In the wake of the rebellion of 1937, the British government established a garrison at London to defend the peninsula from a possible invasion by the United States. This marked an important turn in the history of London as the influx of soldiers, their families, and the civilians brought in to cater to their needs, spurred rapid growth, leading to the incorporation of London into a town in 1840. Hamilton H. Killaly, John Labatt, and Thomas Carling contributed to the city’s subsequent growth by investing in the development of the city’s roadways, creating much-needed links between London and its hinterland. In 1845, a devastating fire laid waste to much of the town. However, London was soon rebuilt, with the addition of buildings of a grander scale.
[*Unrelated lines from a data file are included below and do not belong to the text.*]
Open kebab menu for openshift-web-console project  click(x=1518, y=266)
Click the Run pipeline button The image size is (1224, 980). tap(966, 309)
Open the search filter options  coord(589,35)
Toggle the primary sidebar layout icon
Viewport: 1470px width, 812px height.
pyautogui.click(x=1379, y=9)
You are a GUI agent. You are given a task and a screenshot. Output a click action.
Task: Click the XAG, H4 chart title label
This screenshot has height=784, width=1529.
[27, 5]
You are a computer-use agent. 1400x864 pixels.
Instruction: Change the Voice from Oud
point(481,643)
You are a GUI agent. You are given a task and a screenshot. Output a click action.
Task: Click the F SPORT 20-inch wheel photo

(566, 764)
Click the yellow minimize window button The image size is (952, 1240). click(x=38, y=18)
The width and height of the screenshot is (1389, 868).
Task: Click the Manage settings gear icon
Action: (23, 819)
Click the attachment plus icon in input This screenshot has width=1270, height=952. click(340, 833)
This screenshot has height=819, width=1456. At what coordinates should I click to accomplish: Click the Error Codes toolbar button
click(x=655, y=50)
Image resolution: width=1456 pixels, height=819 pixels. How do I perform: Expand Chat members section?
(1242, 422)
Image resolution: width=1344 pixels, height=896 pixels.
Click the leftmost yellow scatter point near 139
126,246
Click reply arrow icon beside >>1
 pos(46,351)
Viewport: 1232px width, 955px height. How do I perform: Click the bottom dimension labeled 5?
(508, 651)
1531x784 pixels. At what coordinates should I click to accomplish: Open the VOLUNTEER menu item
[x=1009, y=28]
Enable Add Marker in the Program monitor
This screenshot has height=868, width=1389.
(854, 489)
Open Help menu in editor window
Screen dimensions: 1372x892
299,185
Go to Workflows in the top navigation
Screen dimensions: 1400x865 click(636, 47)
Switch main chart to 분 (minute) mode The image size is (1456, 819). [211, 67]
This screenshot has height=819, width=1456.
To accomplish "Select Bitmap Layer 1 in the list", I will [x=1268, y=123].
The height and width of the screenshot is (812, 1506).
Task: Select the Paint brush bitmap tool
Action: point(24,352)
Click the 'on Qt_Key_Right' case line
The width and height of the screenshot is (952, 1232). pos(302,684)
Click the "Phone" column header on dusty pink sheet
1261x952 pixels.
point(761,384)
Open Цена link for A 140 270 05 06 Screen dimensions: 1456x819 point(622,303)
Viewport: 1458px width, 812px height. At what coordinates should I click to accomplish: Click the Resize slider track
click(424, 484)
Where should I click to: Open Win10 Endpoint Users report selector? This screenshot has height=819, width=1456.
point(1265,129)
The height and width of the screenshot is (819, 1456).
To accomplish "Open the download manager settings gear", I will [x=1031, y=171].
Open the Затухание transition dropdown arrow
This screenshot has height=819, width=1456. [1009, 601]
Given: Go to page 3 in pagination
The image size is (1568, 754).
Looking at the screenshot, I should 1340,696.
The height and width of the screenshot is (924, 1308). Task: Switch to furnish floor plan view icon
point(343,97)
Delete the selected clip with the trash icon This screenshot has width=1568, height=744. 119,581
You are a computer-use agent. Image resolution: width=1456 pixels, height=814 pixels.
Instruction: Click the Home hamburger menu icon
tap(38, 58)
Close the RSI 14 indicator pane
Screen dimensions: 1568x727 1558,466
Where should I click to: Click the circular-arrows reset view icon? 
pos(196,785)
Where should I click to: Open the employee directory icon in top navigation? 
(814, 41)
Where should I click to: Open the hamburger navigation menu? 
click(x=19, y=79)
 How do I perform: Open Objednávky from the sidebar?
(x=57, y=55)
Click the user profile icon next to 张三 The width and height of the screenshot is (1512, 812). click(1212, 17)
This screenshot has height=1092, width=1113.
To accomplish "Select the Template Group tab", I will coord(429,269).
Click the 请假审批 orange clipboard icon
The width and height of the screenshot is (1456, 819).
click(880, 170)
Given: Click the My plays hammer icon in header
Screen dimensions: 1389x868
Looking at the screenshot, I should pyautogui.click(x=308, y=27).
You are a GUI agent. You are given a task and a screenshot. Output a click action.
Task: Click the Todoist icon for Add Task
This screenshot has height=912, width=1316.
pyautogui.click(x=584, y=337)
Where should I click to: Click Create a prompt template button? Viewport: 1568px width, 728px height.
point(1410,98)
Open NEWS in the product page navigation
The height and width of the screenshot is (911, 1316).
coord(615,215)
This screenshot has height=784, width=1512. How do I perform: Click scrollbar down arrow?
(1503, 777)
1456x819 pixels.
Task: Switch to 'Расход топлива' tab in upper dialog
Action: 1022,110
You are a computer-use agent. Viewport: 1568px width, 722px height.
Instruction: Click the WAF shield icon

In 1853, the dawn of a new era was marked by the arrival of the railways in London. In the years that followed, London continued to grow at a rapid pace and was incorporated into a city in 1855. The depression of 1857 brought the city’s progress to halt, but only until the start of the American Civil War. London began to supply wheat to the Northern forces, sourced from its agriculturally rich hinterlands, fueling a new period of prosperity. The 1870s saw the construction of large commercial buildings in downtown and elegant mansions to house the wealthy, as well as the establishment of the University of Western Ontario.

In the years between the two World Wars, London continued to grow despite being hit hard by the Great Depression and the floods of 1937. Following World War II the city once again entered a period of prosperity and has continued to grow at a steady pace to this day. Today, London is one of the nation’s largest urban areas and a thriving metropolis.